IP-to-ASN mapping with an API
For mapping at scale, an API returns the ASN for any IP in a single request rather than one lookup at a time. Abstract's IP Intelligence API returns the ASN, its name and type, the operator's domain, and risk flags such as is_hosting, is_vpn, is_proxy, and is_tor, alongside geolocation for the same IP. You map and score an address in one call.
Why IP-to-ASN mapping matters
The ASN behind an IP is a strong signal for fraud and abuse. A request from a hosting or data-center ASN is more likely to be a bot, scraper, or proxy than a real user on a residential ISP. Mapping every incoming IP to its ASN lets you treat data-center traffic differently at signup, checkout, or login. The operator types you will see are covered in public vs private ASNs.
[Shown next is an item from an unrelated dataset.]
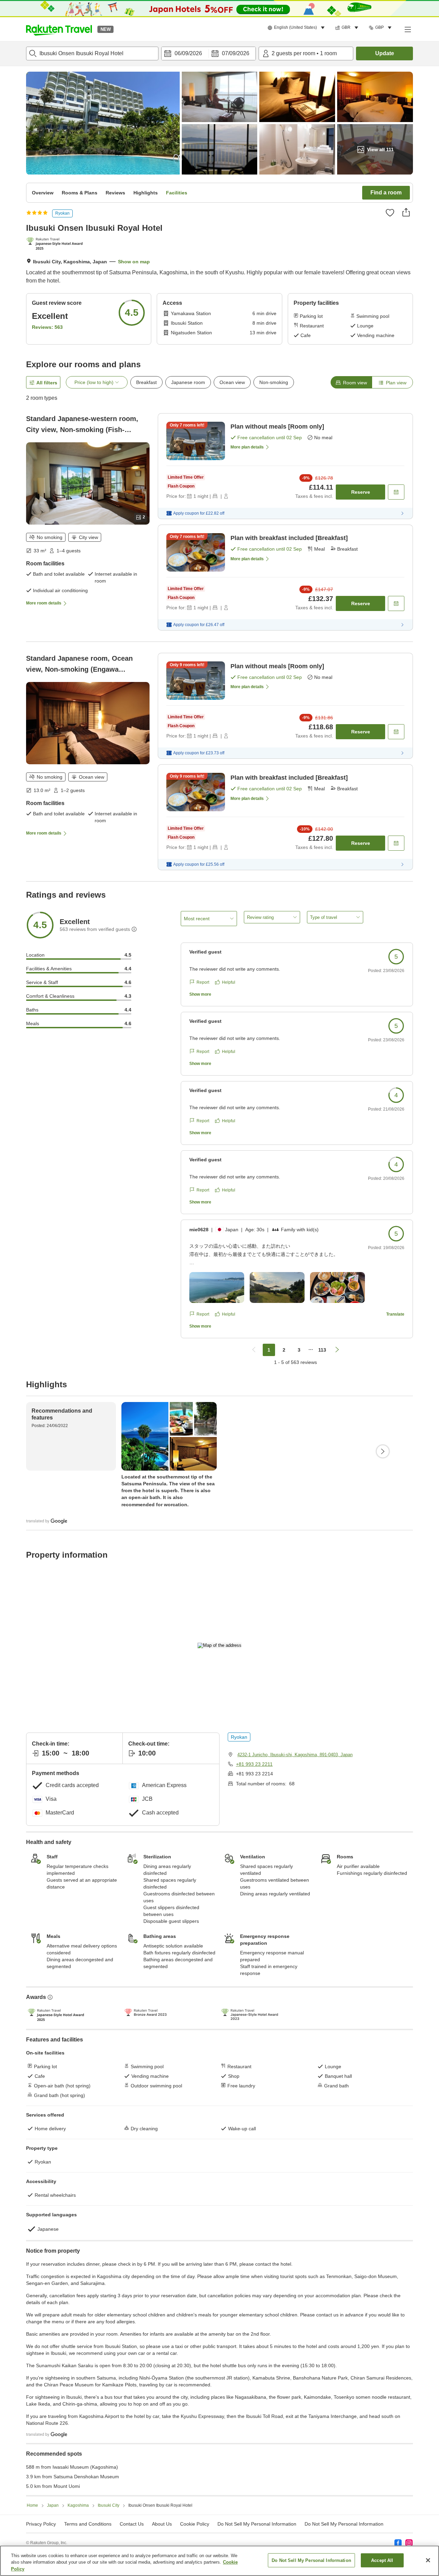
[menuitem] (297, 28)
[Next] (383, 1451)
Frequently Asked Questions
What is IP-to-ASN mapping?
IP-to-ASN mapping resolves an IP address to the Autonomous System Number that routes it, telling you which network operator owns and announces that address.
How do you map an IP to an ASN?
Match the IP against the BGP routing table: the most specific announced prefix that contains the IP points to the ASN that originates it. Lookup tools and APIs do this for you.
What is the difference between IP-to-ASN and geolocation?
Geolocation estimates where an IP is physically located. IP-to-ASN identifies the network that operates it. The two are often returned together but answer different questions.
Is IP-to-ASN mapping accurate?
It is accurate when the data is updated continuously from live BGP announcements and registry allocations, because networks regularly change which prefixes they announce.
Can I map an IP to an ASN for free?
Yes. You can look up the ASN for any IP with Abstract's free ASN Lookup tool, or use the IP Intelligence API's free tier for programmatic mapping.
Why does the ASN of an IP matter?
The ASN tells you whether an IP belongs to an ISP, a hosting provider, or a data center, which is a key signal for fraud detection, bot filtering, and traffic analysis.